> YOUR GOAL: Output the lines from the start of the rows through the line containing "Action: (x=105, y=29)", inclusive, as a numbered list with blank lines omitted. Leave the pictures out of your answer.
[START OF MATERIAL FOR THE TASK]
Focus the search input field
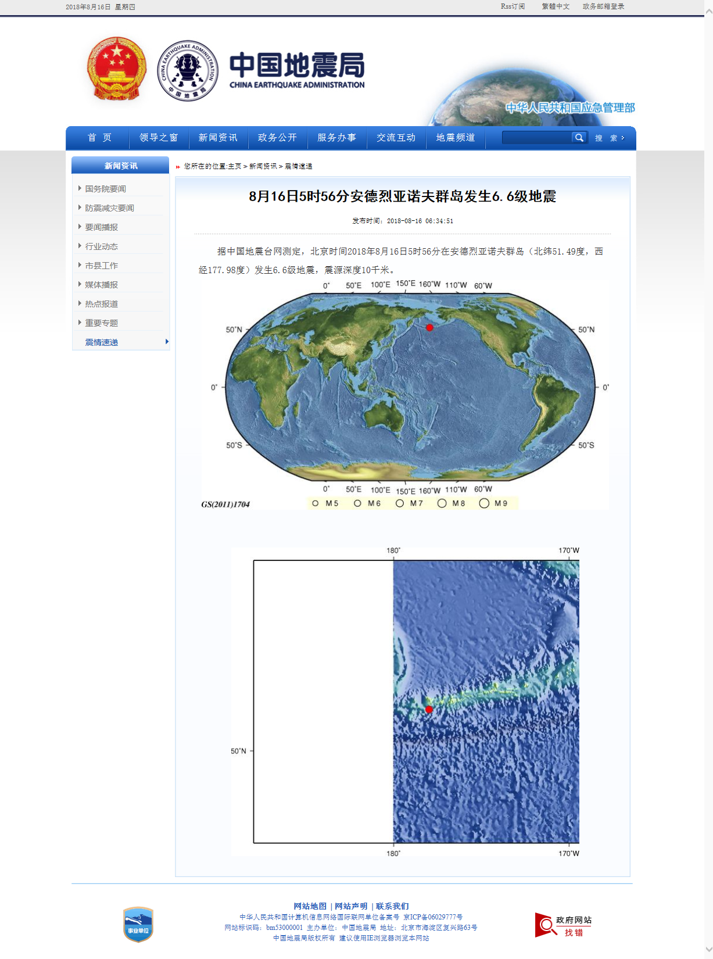This screenshot has height=959, width=713. (536, 138)
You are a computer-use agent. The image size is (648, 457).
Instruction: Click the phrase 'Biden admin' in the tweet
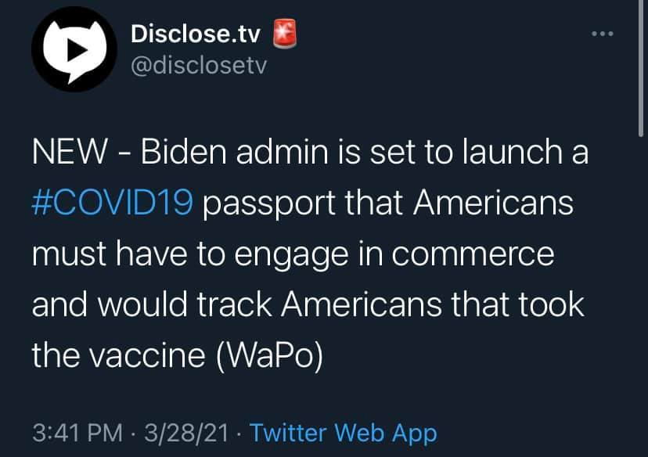tap(236, 152)
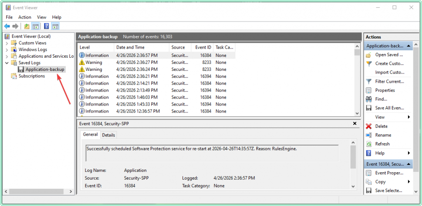Viewport: 422px width, 206px height.
Task: Click Save All Events As action
Action: (389, 108)
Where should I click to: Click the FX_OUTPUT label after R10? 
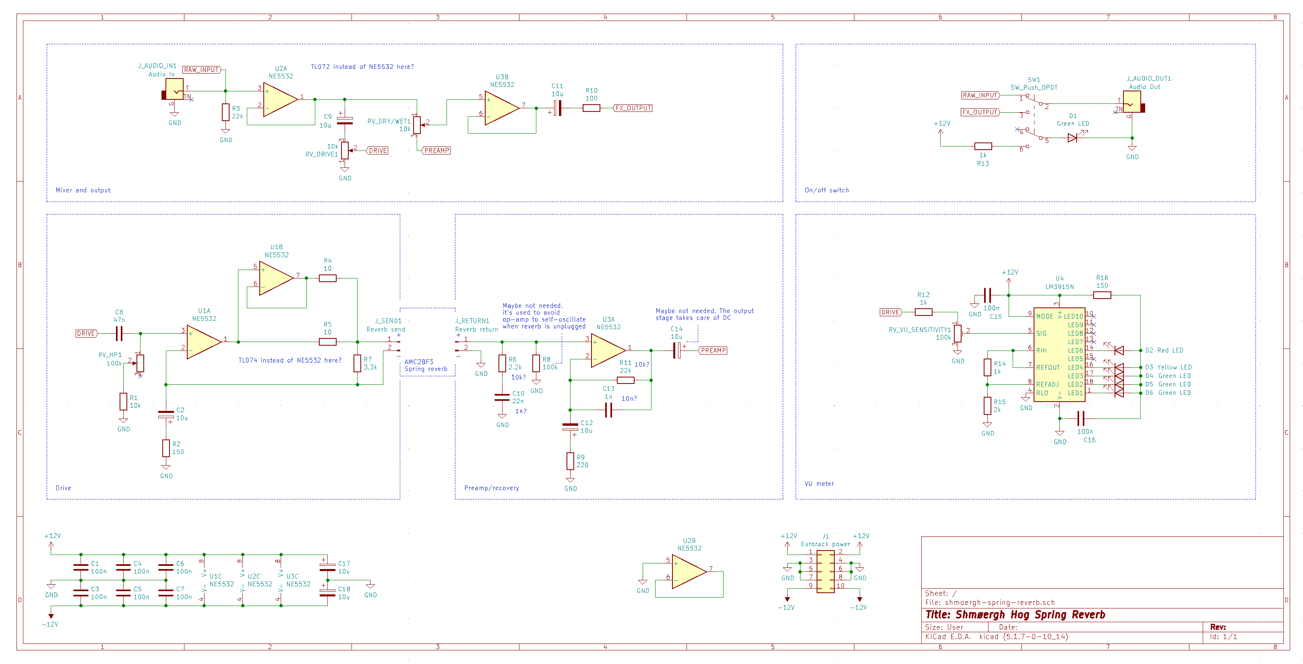pyautogui.click(x=633, y=108)
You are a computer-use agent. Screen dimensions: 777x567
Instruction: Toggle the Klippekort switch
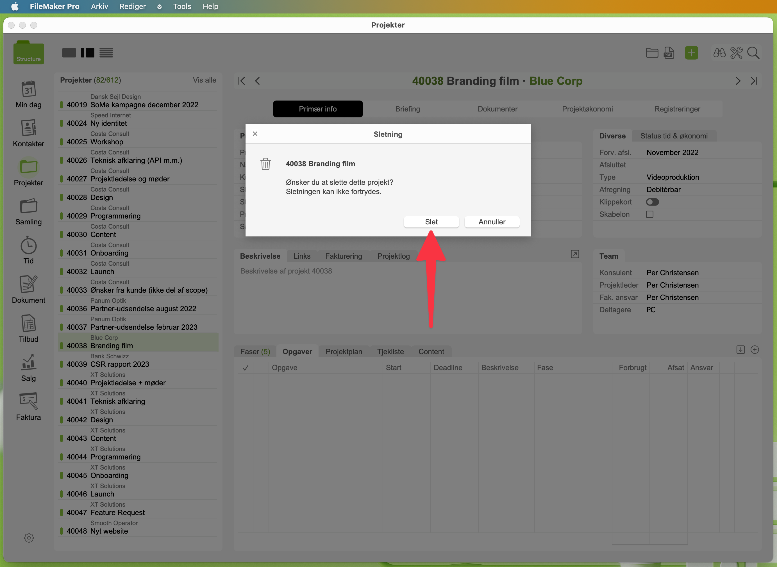(652, 202)
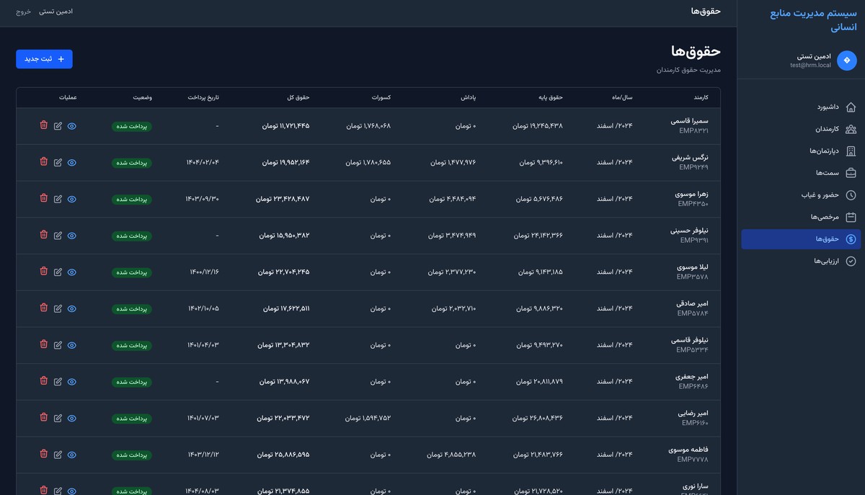Click the حقوق کل column header
This screenshot has height=495, width=865.
[298, 97]
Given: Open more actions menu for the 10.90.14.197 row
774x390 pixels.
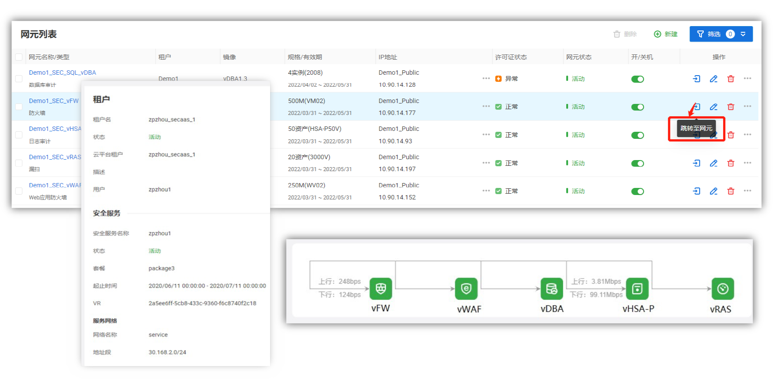Looking at the screenshot, I should coord(747,163).
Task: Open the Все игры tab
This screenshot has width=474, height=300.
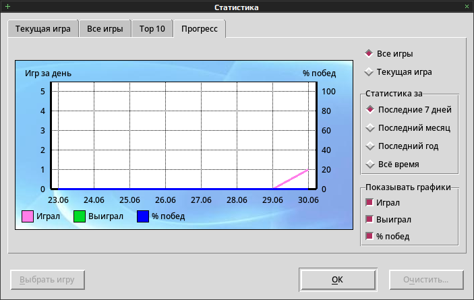Action: (x=105, y=29)
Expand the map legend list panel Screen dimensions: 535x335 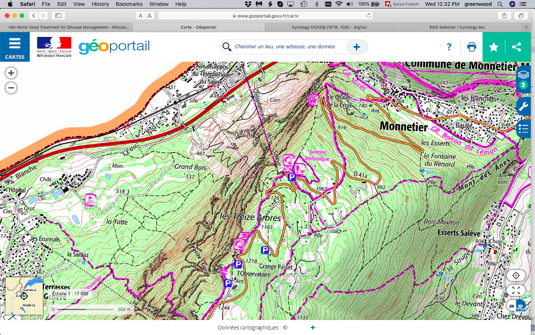click(523, 129)
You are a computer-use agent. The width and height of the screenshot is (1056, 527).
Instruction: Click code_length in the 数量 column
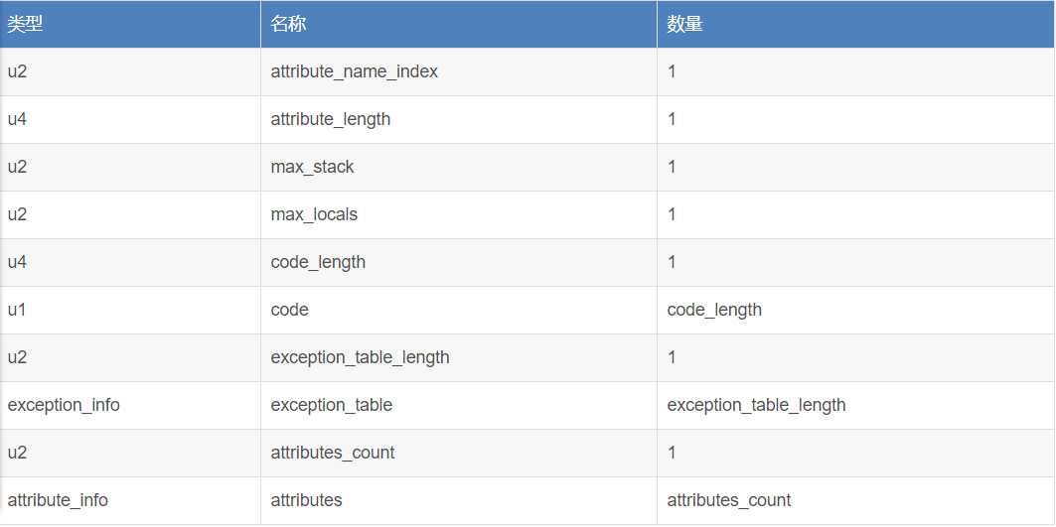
[END OF MATERIAL FOR THE TASK]
> EXERCISE RESULT:
1. Focus the search input field
2. This screenshot has height=959, width=713. (536, 138)
3. You are a computer-use agent. The image size is (648, 457).
4. Instruction: Click the phrase 'Biden admin' in the tweet
5. tap(236, 152)
6. Viewport: 422px width, 206px height.
7. Task: Click Save All Events As action
8. Action: (389, 108)
9. Where should I click to: Click the FX_OUTPUT label after R10? 
10. pyautogui.click(x=633, y=108)
11. You are a computer-use agent. Screen dimensions: 777x567
12. Instruction: Toggle the Klippekort switch
13. (652, 202)
14. Click the حقوق کل column header
15. This screenshot has height=495, width=865.
16. [298, 97]
17. Given: Open more actions menu for the 10.90.14.197 row
18. 774x390 pixels.
19. Looking at the screenshot, I should coord(747,163).
20. Task: Open the Все игры tab
21. This screenshot has width=474, height=300.
22. Action: (x=105, y=29)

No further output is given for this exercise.